ABDALMAHMOOD ABDALHALEEM MOHAMAD ( Sudan) said that, for 60 years, the Court had been a steadfast fortress against the use of force and for the peaceful settlement of disputes and the implementation of the international rule of law. It was the only global judicial body with universal membership and was a fundamental tool for the maintenance of international peace and security. The Sudan was among the States that had submitted to the Court’s jurisdiction and believed that the Court resolved cases in a comprehensive and honest manner.
He said that the outcome of the 2005 World Summit had emphasized the need for the United Nations to enhance its mechanisms to address current challenges and one way to do that was for all States to be subjected to the Court’s jurisdiction and adhere to its decisions. Indeed, the Court’s decisions were important and should not be used as “bargaining chips” or “implemented piecemeal”. One of the main decisions that should be fully implemented was the one concerning the illegality of Israel’s construction of a separation wall in the Occupied Palestinian Territory. He also called on all States to support the voluntary trust fund to ensure that the Court had adequate resources to effectively carry out its duties.
ZINA ADRIANARIVELO-RAZAFY ( Madagascar) congratulated the International Court of Justice for the important role it had played in the past 60 years as the United Nations principal judicial organ. The Court would continue to play an important role in the enforcement of the rule of law in the years to come as it was the only universal organ in charge of protecting human rights and establishing the necessary conditions to protect international law.
He acknowledged that Member States recognized the jurisdiction of the Court out of their own volition and had come before it freely to end conflicts peacefully. Over the past 60 years, the Court had ruled on cases all over the world, but to date, only 67 Member States had recognized the Court’s jurisdiction. He urged all others to do so. He welcomed the Court’s decision to upgrade its working methods by introducing more technological advances, which would help it accelerate its decision-making efforts.
BAYO OJO, Attorney General and Minister of Justice for Nigeria, said the Court was living up to the expectations of Member States. For 60 years, it had demonstrated its ability to effectively discharge its dual role of deciding disputes between States and advising the United Nations, its organs and funds. Other practical proof in the rising confidence in the Court was the steady increase in its workload, which currently numbered 12 cases, drawn from all points of the globe. Nigeria had long adhered to the Court’s decisions and edicts, particularly those concerning the dispute between Nigeria and Cameroon over the Bakassi Peninsula.
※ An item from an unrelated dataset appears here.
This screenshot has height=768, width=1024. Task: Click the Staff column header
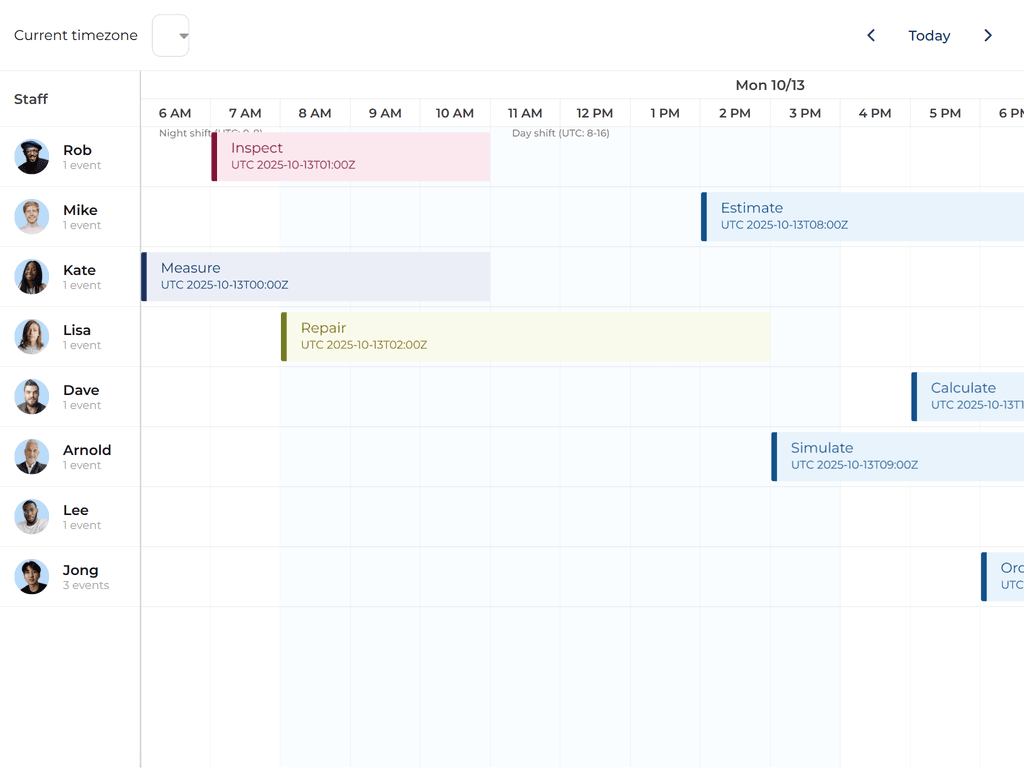31,99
He noted in that, regarding that dispute on 14 August, Nigeria had lowered its flag over the Peninsula for the last time and had effectively withdrawn its presence, in accordance with the Court’s ruling. With that final act, Nigeria had fulfilled its obligations under the terms of the agreement between the two countries and, as a reflection of the political will between both countries, the dogged determination and cooperation among senior officials, as well as the support of the international community. Nigeria called on Member States to emulate that example of good neighbourliness and the supremacy of international law in relations between and among States. Only by following that example could the wider international community attain global peace and security and, in the process, strengthen the Court itself.
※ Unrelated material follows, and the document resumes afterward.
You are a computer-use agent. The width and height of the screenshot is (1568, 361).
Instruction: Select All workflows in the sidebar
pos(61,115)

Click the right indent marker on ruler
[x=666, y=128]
Nigeria was also happy to note that the Court was not just moving its work along, but was devising measures to improve its working methods and secure greater collaboration from the parties to the proceedings on its docket, he said. Also satisfying were the Court’s efforts to rationalize the work of its registry, to revise certain provisions of its rules and to simplify its proceedings. Given the need for the Court to handle pending cases quickly, Nigeria agreed that Member States should provide it with the necessary means to efficiently, effectively and speedily carry out its work, including by ensuring resources for adequate funding and staffing. Member States should consider voluntary submissions to the Court’s trust fund. He also called on States to continue bringing cases before the Court and to adhere to its decisions, as ways of enhancing that body’s relevance and universality.
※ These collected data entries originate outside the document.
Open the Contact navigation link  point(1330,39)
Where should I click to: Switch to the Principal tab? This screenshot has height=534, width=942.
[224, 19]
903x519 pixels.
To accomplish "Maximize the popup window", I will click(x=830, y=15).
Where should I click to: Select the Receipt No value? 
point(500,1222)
ALI HACHANI ( Tunisia) said his delegation welcomed the Court’s consistent and solid contributions to the field of international law and jurisprudence over the past 60 years. Indeed, as the world’s only universal judicial organ, the International Court of Justice continued to provide a prudent, civilized course for the settlement of disputes and the promotion of peaceful coexistence among and between States. The Court’s ever-expanding workload required that it undergo constant efforts to reorganize and streamline its working methods. Towards that goal, Tunisia called on all States to pay close attention to the difficulties facing the Court and to do more to ensure that it was provided with the resources it needed to officially carry out its duties.
He said Tunisia had long supported the Court and its primacy in the field of international law. Despite the fact that some of its decisions were “advisory”, they should nevertheless be taken seriously, including its advisory opinion on Israel’s construction of a separation wall in the Occupied Palestinian Territory. That decision had been rendered fairly and had been based clearly on the widely held international principle that it was forbidden to occupy the territory of others by force.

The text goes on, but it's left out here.